# Skew normal distribution

In probability theory and statistics, the skew normal distribution is a continuous probability distribution that generalises the normal distribution to allow for non-zero skewness.

The normal distribution is a highly important distribution in statistics. In particular, as a result of the central limit theorem, many real-world phenomena are well described by a normal distribution, even if the underlying generative process is not known.

Nevertheless, many phenomena may approach the normal distribution only in the limit of a very large number of events. Other distributions, may never approach the normal distribution due to inherent biases in the underlying process. As a result of this, even with a reasonable number of measurements, a distribution may retain a significant non-zero skewness. The normal distribution cannot be used to model such a distribution as its third order moment (its skewness) is zero. The skew normal distribution is a simple parametric approach to distributions which deviate from the normal distribution only substantially in their skewness. A parametric approximation to the distribution may link the parameters to underlying processes. Furthermore, the existence of a parametric form readily aids hypothesis testing.

## Definition

Let ${\displaystyle \phi (x)}$ denote the standard normal distribution function

${\displaystyle \phi (x)=N(0,1)={\frac {1}{\sqrt {2\pi }}}e^{-{\frac {x^{2}}{2}}}}$

with the cumulative distribution function (CDF) given by

${\displaystyle \Phi (x)=\int _{-\infty }^{x}\phi (t)\ dt={\frac {1}{2}}\left[1+{\text{erf}}\left({\frac {x}{\sqrt {2}}}\right)\right]}$

Then the equivalent skew-normal distribution is given by

${\displaystyle f(x)=2\phi (x)\Phi (\alpha x)\,}$ for some parameter ${\displaystyle \alpha }$.

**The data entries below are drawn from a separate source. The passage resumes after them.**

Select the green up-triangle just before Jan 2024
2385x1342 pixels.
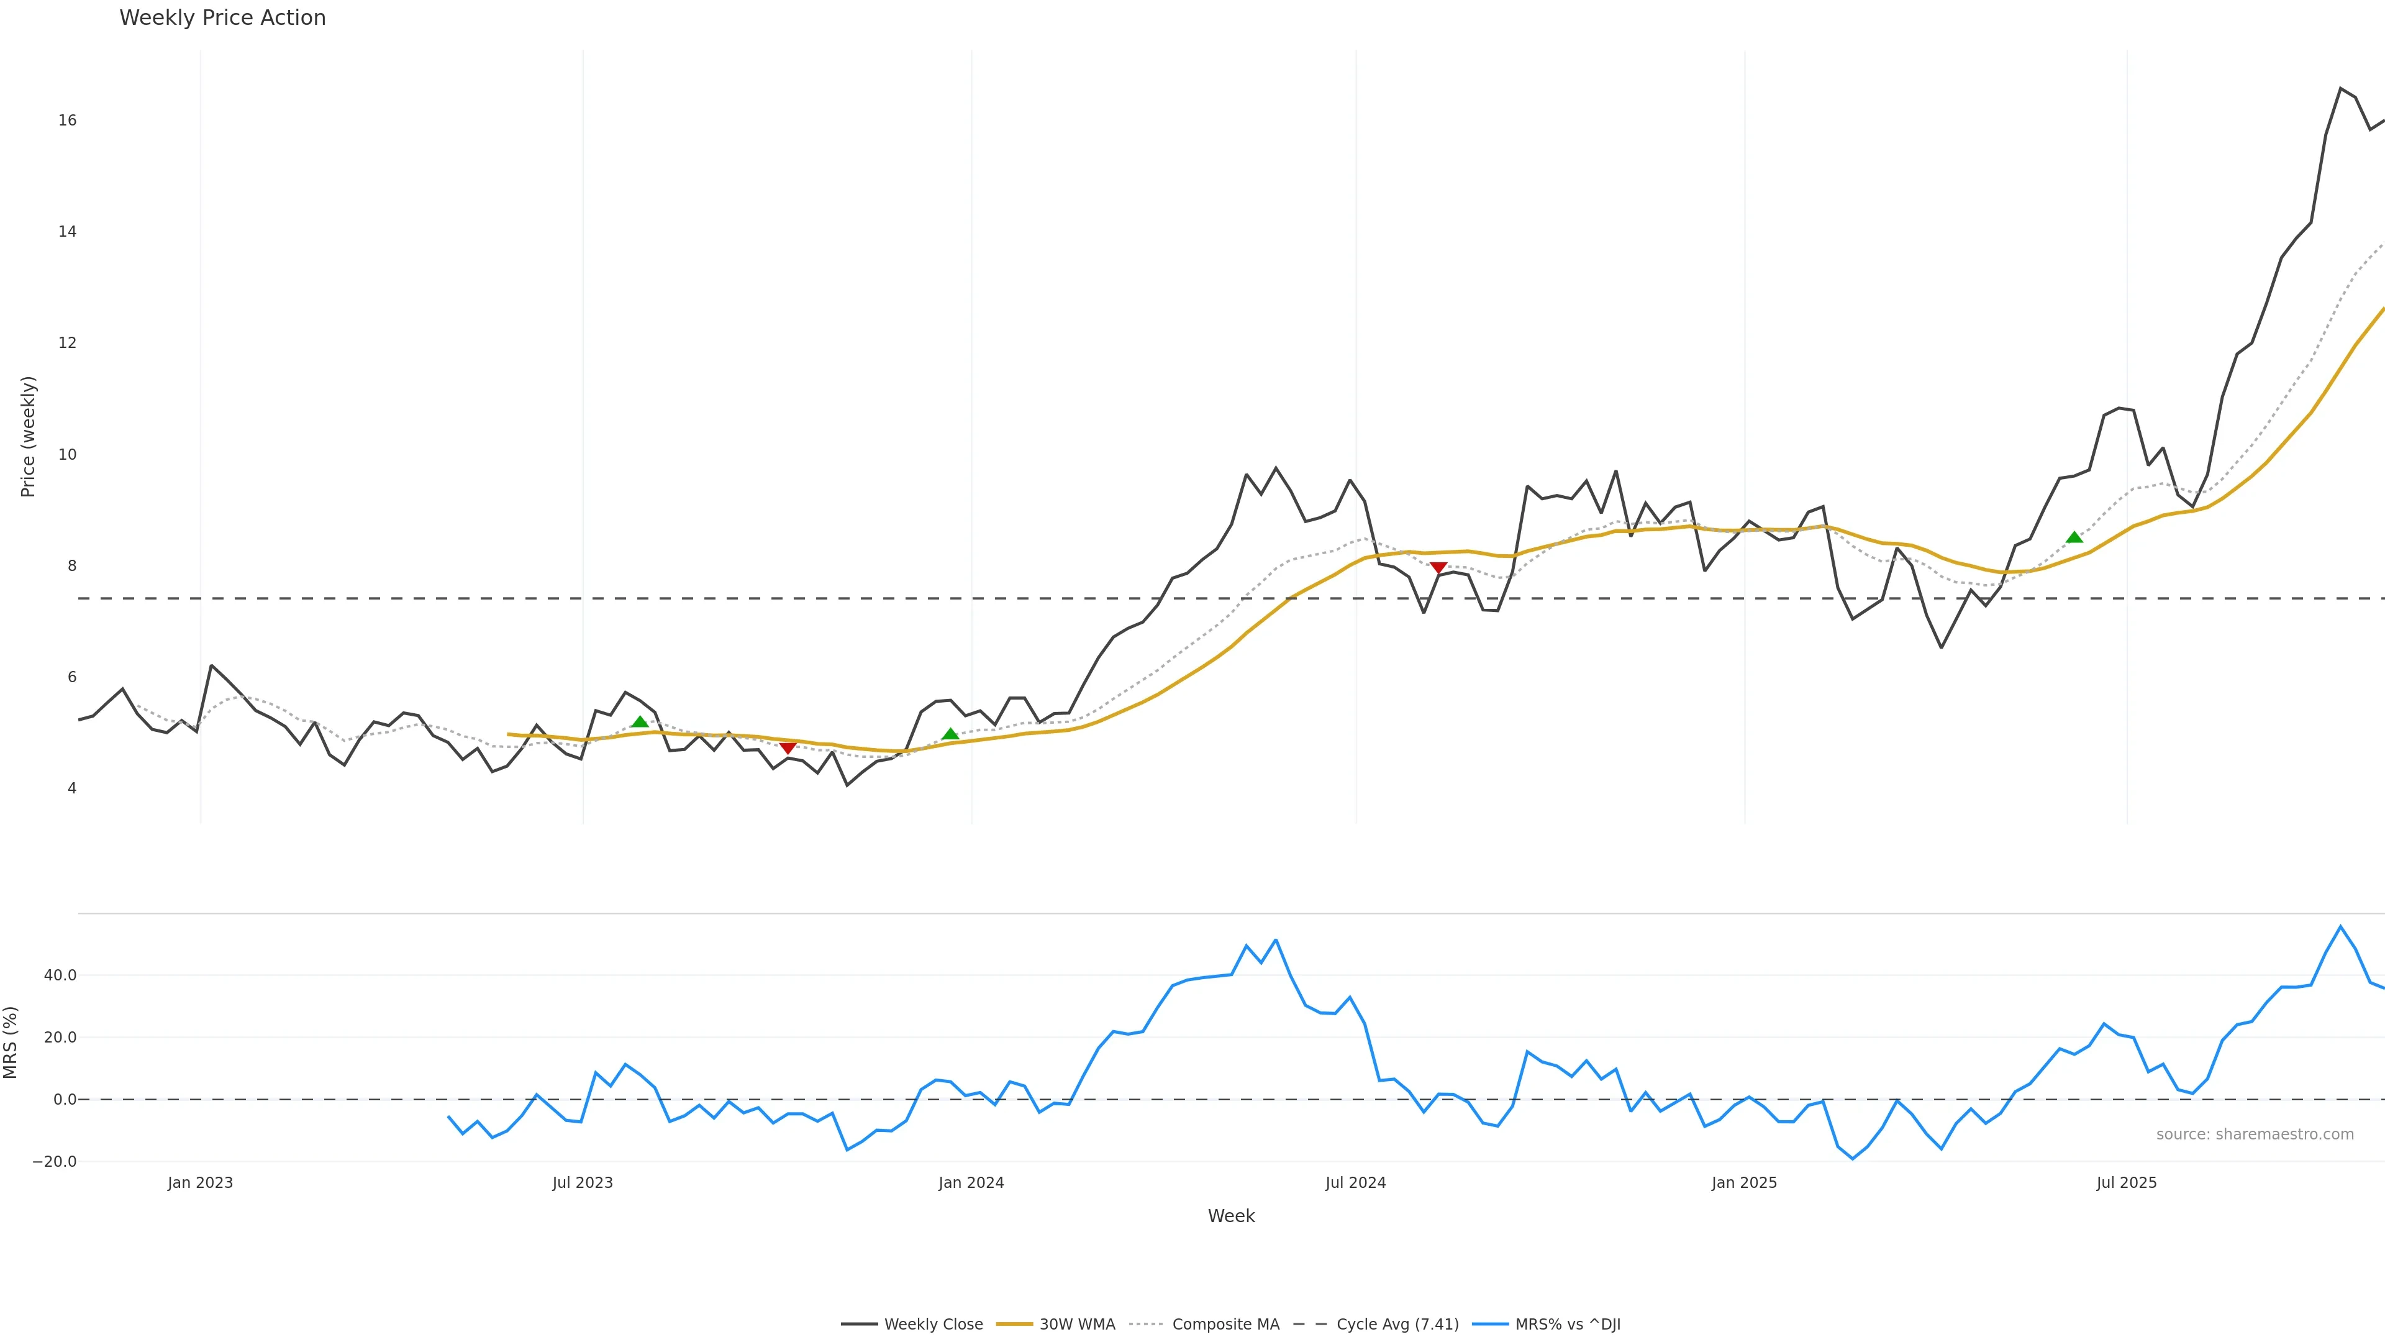950,734
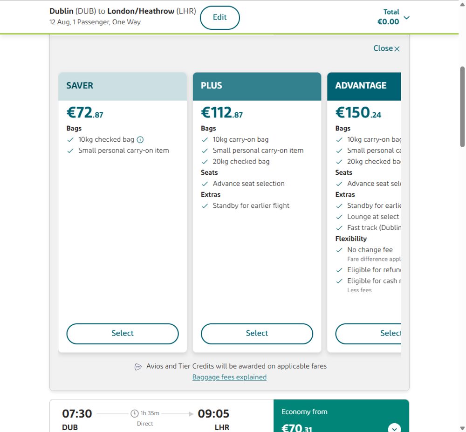Click the SAVER fare header
This screenshot has width=466, height=432.
tap(123, 86)
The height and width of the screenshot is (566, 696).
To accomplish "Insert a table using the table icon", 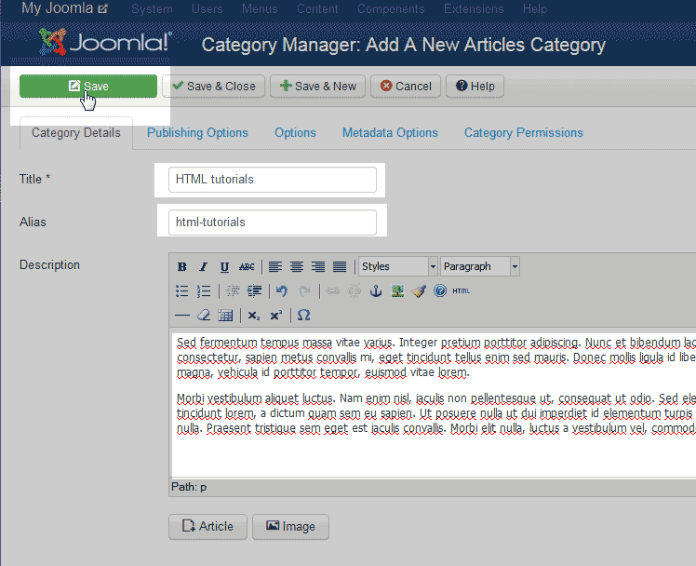I will [x=225, y=316].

To add location and scale parameters to this (corresponding to mean and standard deviation for the normal distribution), one makes the usual transform ${\displaystyle x\rightarrow {\frac {x-\xi }{\omega }}}$. This yields the general skew-normal distribution function

${\displaystyle f(x)={\frac {2}{\omega {\sqrt {2\pi }}}}e^{-{\frac {(x-\xi )^{2}}{2\omega ^{2}}}}\int _{-\infty }^{\alpha \left({\frac {x-\xi }{\omega }}\right)}{\frac {1}{\sqrt {2\pi }}}e^{-{\frac {t^{2}}{2}}}\ dt}$

One can verify that the normal distribution is recovered in the limit ${\displaystyle \alpha \rightarrow 0}$, and that the absolute value of the skewness increases as the absolute value of ${\displaystyle \alpha }$ increases.

### Moments

Define ${\displaystyle \delta ={\frac {\alpha }{\sqrt {1+\alpha ^{2}}}}}$. Then we have:

mean = ${\displaystyle \mu =\xi +\omega \delta {\sqrt {\frac {2}{\pi }}}}$
variance = ${\displaystyle \sigma ^{2}=\omega ^{2}\left(1-{\frac {2\delta ^{2}}{\pi }}\right)}$
skewness = ${\displaystyle \gamma _{1}={\frac {4-\pi }{2}}{\frac {\left(\delta {\sqrt {2/\pi }}\right)^{3}}{\left(1-2\delta ^{2}/\pi \right)^{3/2}}}}$
kurtosis = ${\displaystyle 2(\pi -3){\frac {\left(\delta {\sqrt {2/\pi }}\right)^{4}}{\left(1-2\delta ^{2}/\pi \right)^{2}}}}$

Generally one wants to estimate the distribution's parameters from the standard mean, variance and skewness. The skewness equation can be inverted. This yields

${\displaystyle |\delta |={\sqrt {\frac {\pi }{2}}}{\frac {|\gamma _{1}|^{\frac {1}{3}}}{\sqrt {\gamma _{1}^{\frac {2}{3}}+((4-\pi )/2)^{\frac {2}{3}}}}}}$

The sign of ${\displaystyle \delta }$ is the same as that of ${\displaystyle \gamma _{1}}$.